Jusqu’aujourd’hui, je ne suis pas en contact avec lui et la seule chose que je puisse vous dire, c’est que je n’ai jamais vu un encadreur aussi fort. Je ne sais pas ce qu’il a fait. On lui reproche des choses. Mais il était très fort et très bien. Par rapport à ce qu’on lui reproche, je n’en sais rien, mais tout ce que je sais, c’est que c’est un homme bien. Avec lui, j’ai toujours travaillé dans une bonne coordination. Je n’ai donc pas compris qu’on le remplace.
Pendant votre séjour, vous avez eu plusieurs accrochages avec l’ancien Lion Indomptable Roger Milla. Tout ceci était dû à quoi ?
Je n’ai jamais eu un contact privé avec lui. Tout ce que j’ai lu dans les journaux par rapport à une quelconque relation entre lui et moi est tout simplement faux. C’est quand même une grande personnalité dans le milieu du football au Cameroun, mais je pense qu’il peut aussi diriger une équipe nationale pour montrer à quel point il est fort avant de commencer à parler. Certains disent qu’il venait dans les vestiaires, mais pendant toute la période où j’ai travaillé avec les Lions, il n’était jamais venu aux vestiaires, jamais ! Si certains le disent, c’est faux ! Je n’ai jamais discuté avec lui et je ne le voyais que pendant les cérémonies officielles ou pendant les matchs. Il n’est jamais venu discuter de technique avec mes joueurs et moi. Les gens ont dit des tralalas et maintenant j’espère que les Camerounais connaissent la vérité.
Aujourd’hui, certains parlent de la fraîcheur physique de certains joueurs et de leur âge. Certains noms comme Song et Njitap reviennent le plus souvent. Qu’en pensez-vous ?
Je pense qu’au lieu de parler de leur âge ou de la fraîcheur physique, il faut faire un contrôle médical. Si j’étais là, j’aurais fait beaucoup de choses. Njitap par exemple a été choisi par la Commission technique de la Fifa comme meilleur latéral droit lors de la Can 2008. Rigobert Song a réalisé une bonne Coupe d’Afrique des Nations en 2008, sauf son erreur en finale. Je pense qu’il n’est pas le seul responsable sur ce but. Il était en duel avec Zidan et il est tombé. Malheureusement, il n’a pas été soutenu par un autre défenseur et le but a été marqué. Ce type d’erreur arrive dans le football. Il ne faut pas juger un joueur par son âge, mais il faut voir ce qu’il est capable de donner pour son équipe. Quand on parle de rajeunissement, il ne faut pas oublier que j’ai fait venir plusieurs jeunes dans cette équipe. J’ai fait appeler des joueurs comme Alexandre Song contre l’avis de la presse. De temps en temps, il faut quand même trouver un mélange pour assurer la relève. Mais il ne faut pas carrément écarter ceux qui sont les cadres de l’équipe. C’est ainsi que les choses fonctionnent.
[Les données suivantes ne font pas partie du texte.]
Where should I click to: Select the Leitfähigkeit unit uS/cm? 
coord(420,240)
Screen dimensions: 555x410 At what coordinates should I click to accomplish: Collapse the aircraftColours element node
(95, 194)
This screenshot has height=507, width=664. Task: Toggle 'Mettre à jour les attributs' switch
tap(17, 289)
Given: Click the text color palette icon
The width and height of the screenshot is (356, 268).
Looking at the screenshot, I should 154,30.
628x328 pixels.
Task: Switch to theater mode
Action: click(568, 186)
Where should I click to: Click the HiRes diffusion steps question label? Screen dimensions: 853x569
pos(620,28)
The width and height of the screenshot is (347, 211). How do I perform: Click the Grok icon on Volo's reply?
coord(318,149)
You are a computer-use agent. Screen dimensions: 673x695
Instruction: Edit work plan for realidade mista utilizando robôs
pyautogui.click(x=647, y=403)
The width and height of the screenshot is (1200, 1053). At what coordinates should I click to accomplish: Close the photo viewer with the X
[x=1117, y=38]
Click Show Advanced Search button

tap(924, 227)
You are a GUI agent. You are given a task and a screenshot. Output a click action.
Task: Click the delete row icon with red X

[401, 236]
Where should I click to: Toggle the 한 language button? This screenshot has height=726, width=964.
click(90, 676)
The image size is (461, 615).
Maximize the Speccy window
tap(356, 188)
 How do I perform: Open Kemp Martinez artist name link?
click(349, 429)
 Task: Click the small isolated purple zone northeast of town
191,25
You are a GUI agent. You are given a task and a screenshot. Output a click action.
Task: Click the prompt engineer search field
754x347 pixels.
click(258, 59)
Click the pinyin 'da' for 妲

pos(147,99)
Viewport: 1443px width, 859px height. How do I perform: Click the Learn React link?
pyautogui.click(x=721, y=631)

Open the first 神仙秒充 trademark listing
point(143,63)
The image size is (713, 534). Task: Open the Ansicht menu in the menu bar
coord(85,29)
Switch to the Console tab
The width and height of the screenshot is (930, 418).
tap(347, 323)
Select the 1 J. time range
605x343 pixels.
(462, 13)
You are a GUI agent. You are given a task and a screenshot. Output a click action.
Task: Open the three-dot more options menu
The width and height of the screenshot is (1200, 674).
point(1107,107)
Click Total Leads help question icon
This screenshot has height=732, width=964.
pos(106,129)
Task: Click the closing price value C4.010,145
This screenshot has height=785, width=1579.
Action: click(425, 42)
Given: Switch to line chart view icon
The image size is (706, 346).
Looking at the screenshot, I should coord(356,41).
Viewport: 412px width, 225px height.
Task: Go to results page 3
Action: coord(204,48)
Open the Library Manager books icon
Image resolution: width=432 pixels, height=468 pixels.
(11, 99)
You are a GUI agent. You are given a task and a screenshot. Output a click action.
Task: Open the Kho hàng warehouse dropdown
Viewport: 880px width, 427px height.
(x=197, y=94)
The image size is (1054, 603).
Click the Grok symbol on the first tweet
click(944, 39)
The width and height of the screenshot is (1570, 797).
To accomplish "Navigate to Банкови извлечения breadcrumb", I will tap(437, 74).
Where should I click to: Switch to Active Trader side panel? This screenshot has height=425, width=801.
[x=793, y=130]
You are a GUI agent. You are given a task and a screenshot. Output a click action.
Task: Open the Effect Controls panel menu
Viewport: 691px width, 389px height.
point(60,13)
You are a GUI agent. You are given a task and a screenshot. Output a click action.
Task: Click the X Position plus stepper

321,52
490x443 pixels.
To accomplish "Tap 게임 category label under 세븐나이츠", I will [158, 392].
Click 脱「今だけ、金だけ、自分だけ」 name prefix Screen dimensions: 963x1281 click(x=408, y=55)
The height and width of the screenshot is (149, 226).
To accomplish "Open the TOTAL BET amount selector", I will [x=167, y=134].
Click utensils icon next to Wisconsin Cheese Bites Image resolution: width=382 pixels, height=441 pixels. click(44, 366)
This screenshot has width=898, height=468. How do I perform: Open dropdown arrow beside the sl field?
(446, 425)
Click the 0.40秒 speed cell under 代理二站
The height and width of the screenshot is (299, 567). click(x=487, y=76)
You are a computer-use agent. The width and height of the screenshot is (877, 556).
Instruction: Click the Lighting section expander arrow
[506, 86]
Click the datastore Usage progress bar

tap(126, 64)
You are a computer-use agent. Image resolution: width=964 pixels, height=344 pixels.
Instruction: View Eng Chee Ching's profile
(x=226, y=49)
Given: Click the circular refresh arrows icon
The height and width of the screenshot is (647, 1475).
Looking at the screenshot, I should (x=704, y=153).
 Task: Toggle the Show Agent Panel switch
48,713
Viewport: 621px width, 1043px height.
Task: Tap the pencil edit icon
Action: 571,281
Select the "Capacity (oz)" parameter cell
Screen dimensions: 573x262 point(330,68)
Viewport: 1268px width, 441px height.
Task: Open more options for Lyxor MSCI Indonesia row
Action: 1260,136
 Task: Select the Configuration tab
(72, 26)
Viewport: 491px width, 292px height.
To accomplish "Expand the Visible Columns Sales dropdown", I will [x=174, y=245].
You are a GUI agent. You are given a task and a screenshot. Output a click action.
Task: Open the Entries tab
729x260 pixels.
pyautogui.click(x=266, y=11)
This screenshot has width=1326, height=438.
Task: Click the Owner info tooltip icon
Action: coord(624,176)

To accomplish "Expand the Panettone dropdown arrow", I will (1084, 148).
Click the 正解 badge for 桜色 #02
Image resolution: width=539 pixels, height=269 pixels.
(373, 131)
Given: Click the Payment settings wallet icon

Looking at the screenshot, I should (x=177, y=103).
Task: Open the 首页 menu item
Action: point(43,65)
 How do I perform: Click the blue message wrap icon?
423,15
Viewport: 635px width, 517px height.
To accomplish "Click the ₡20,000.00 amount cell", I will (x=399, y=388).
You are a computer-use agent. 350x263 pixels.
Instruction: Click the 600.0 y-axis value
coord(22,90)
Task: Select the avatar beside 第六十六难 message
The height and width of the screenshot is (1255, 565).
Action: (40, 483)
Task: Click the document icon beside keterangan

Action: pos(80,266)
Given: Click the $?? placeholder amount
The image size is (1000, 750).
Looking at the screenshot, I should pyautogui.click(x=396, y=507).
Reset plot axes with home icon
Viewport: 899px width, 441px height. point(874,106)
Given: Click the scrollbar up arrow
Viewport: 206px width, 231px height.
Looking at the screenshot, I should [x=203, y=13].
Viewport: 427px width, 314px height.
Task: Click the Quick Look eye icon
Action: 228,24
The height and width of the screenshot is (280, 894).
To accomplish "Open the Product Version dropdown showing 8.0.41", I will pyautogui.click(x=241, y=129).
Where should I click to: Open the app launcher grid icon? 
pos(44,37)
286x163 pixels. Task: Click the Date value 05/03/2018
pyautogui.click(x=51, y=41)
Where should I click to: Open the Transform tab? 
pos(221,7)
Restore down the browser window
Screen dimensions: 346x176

Si vous étiez encore entraîneur, auriez-vous donné le titre de capitaine à Eto’o ?
C’est un problème délicat. Je ne peux pas faire de commentaire là-dessus. Moi je continue à avoir des contacts avec plusieurs de ces joueurs. Je n’ai aucun commentaire à faire à ce sujet. Je ne veux pas créer un conflit inutile.
D’après vous, que faut-il faire pour assurer une bonne Coupe du Monde au Cameroun?
Il faut que les entraîneurs suivent les joueurs à tout moment et qu’ils assurent la prospection pour trouver de nouveaux joueurs. Il ne faut pas faire une préparation de trois jours, mais une préparation que mérite le Cameroun.
Quelles peuvent être les performances du Cameroun à la prochaine Coupe du Monde?
Je crois que le Cameroun mérite au moins les demi-finales en Coupe du Monde. Je crois que l’équipe actuelle en a les capacités au vu de son potentiel. Moi, mon objectif était de remporter la Coupe d’Afrique des Nations en Angola et d’atteindre au moins les quarts de finale de la Coupe du Monde. Pour moi, c’était clair et c’était réalisable. Maintenant, avec tous les tralalas autour de cette équipe, ce sera difficile.
Quel souvenir gardez-vous de votre passage à la tête des Lions Indomptables et quelle est votre plus grande déception ?
Ma grande déception c’est d’avoir raté cette finale de Coupe d’Afrique au Ghana. Je regrette aussi d’être parti, car, j’avais des bons rapports avec les joueurs et certains dirigeants. Le fait que je ne sois plus en contact avec ces amis me fait très mal au cœur. J’étais très content au Cameroun.